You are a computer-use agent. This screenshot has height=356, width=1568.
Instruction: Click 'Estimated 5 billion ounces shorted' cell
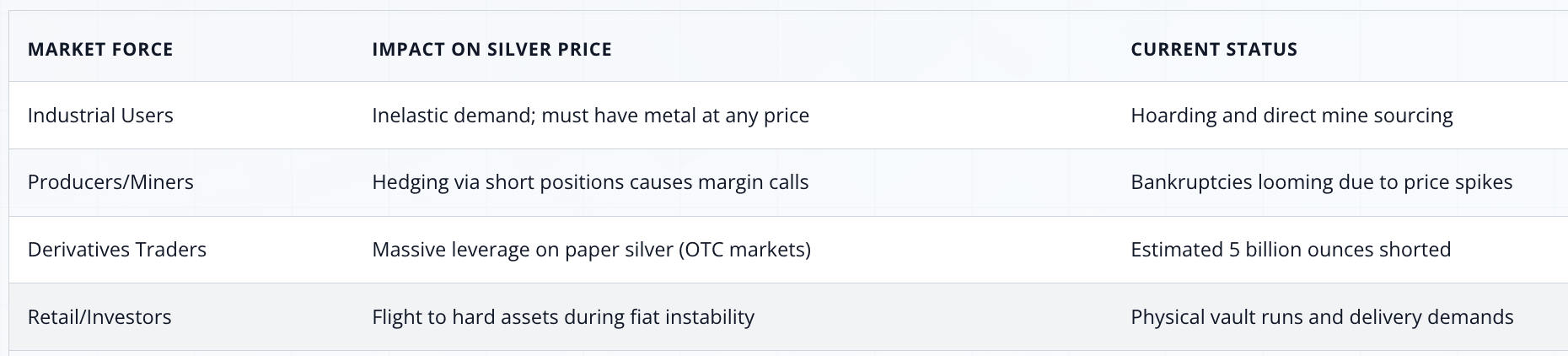[x=1290, y=250]
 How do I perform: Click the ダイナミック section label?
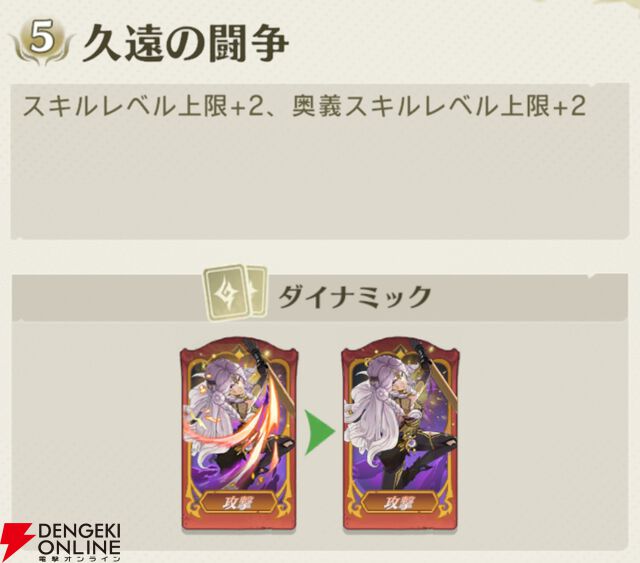pyautogui.click(x=354, y=297)
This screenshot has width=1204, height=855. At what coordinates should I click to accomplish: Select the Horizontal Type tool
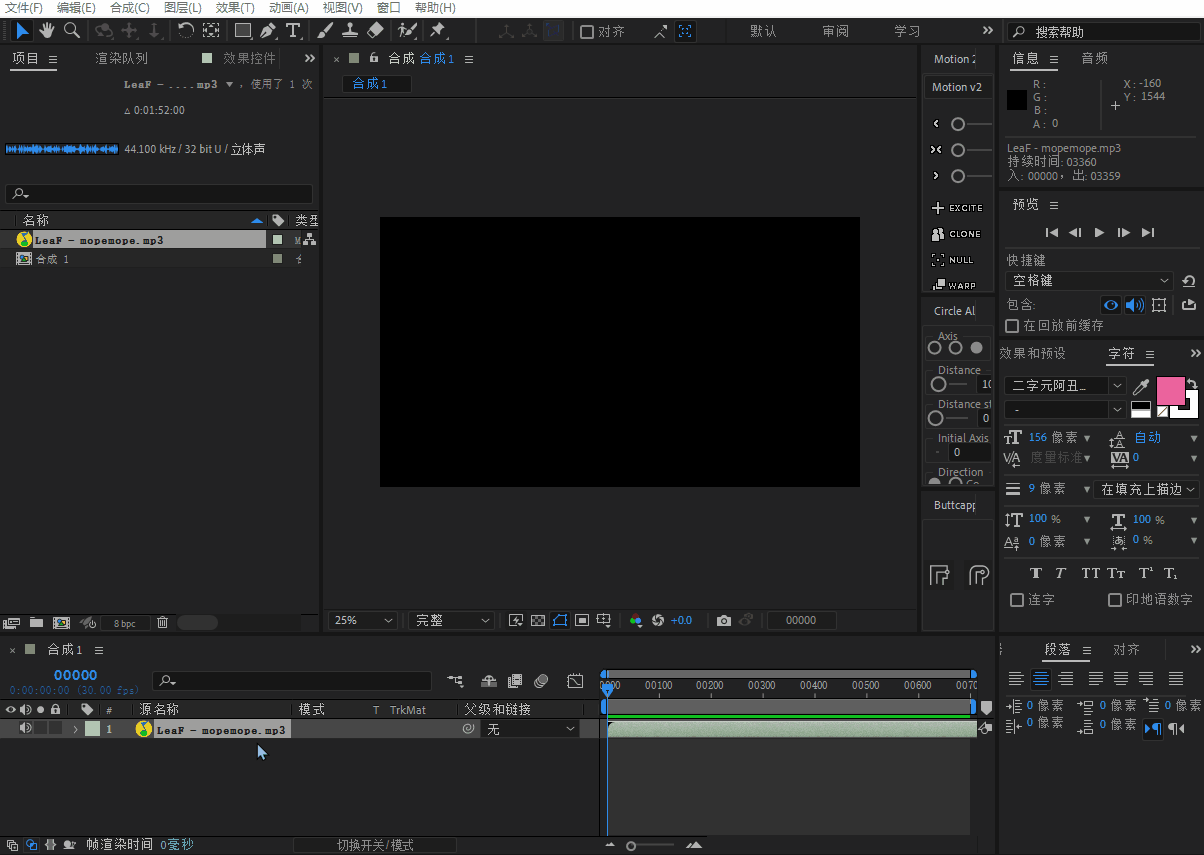pyautogui.click(x=293, y=31)
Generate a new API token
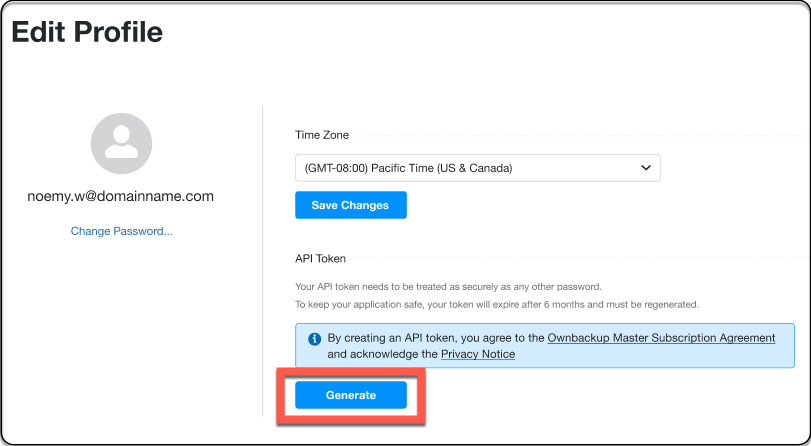The image size is (811, 446). point(351,395)
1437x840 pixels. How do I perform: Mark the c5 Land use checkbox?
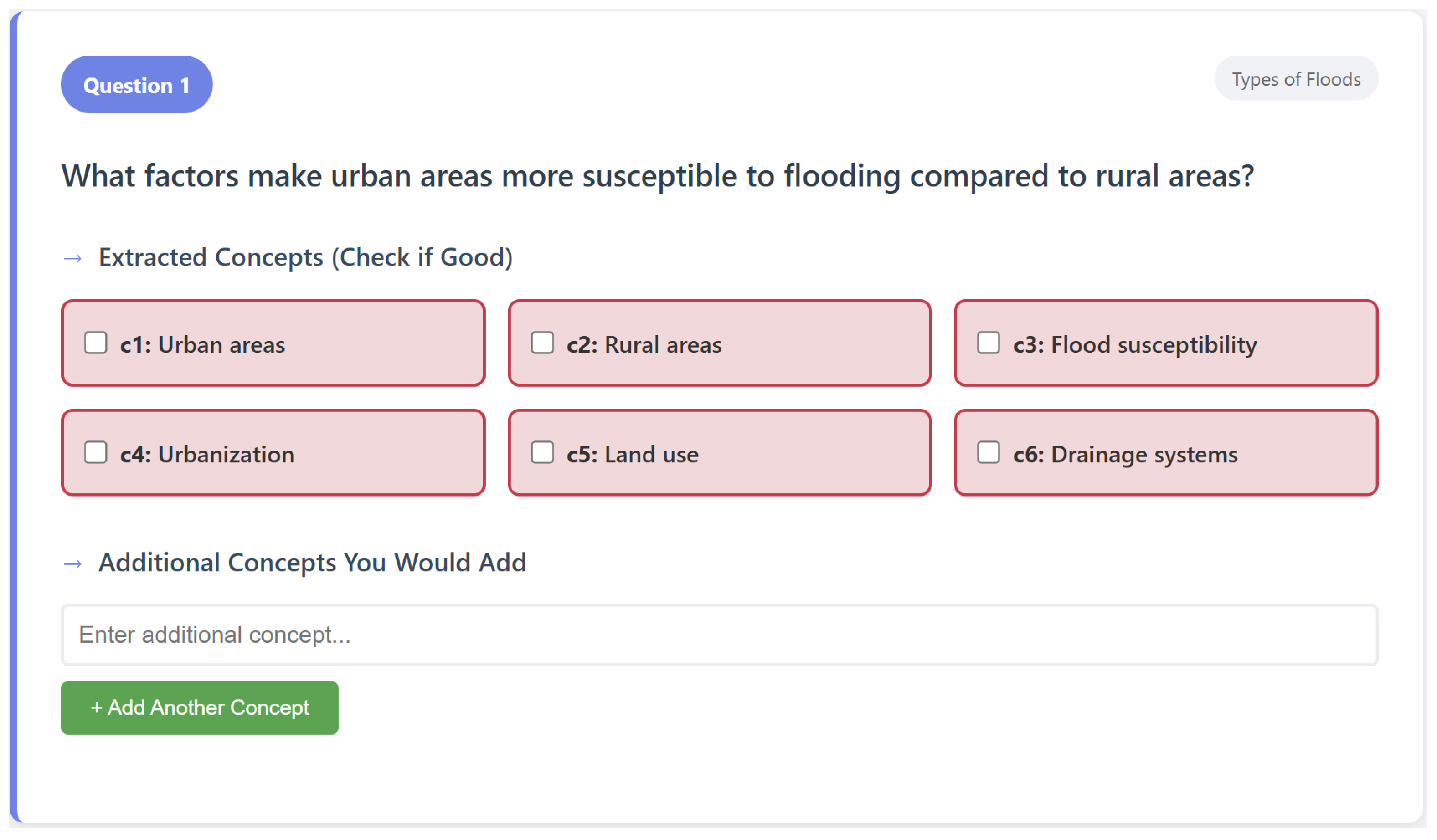pos(542,452)
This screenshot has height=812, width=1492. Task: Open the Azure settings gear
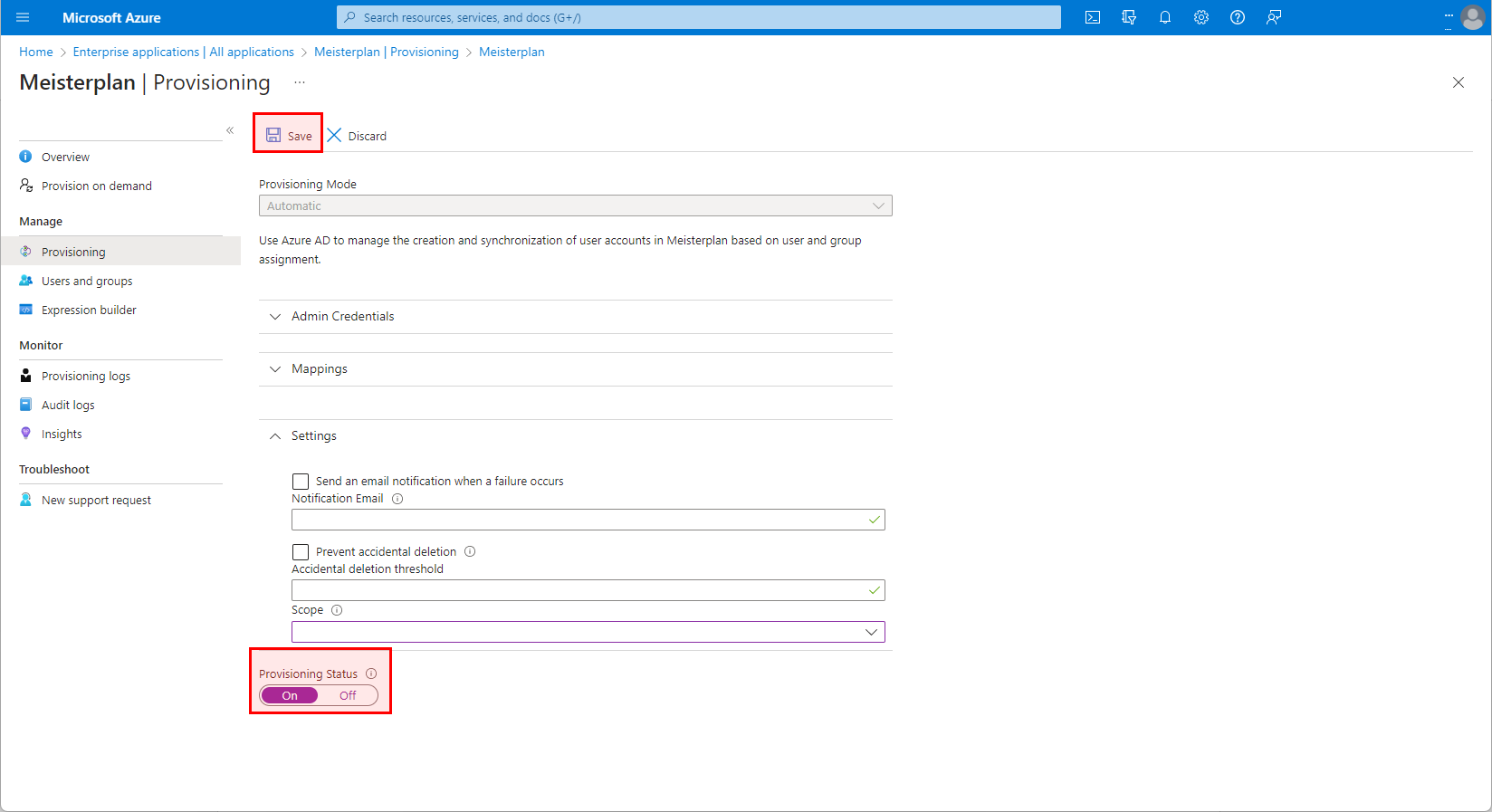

──────

(Your goal) Although the records contain pictures, transcribe only their text, exactly as written.

(The completed task)
You are a computer-use agent. This screenshot has height=356, width=1568.
Instruction: Click 'Estimated 5 billion ounces shorted' cell
[x=1290, y=250]
 How do I perform: Click the ダイナミック section label?
pyautogui.click(x=354, y=297)
This screenshot has width=1204, height=855. At what coordinates should I click to accomplish: Select the Horizontal Type tool
pyautogui.click(x=293, y=31)
Generate a new API token
The image size is (811, 446). point(351,395)
1437x840 pixels. How do I perform: Mark the c5 Land use checkbox?
pos(542,452)
This screenshot has height=812, width=1492. Task: Open the Azure settings gear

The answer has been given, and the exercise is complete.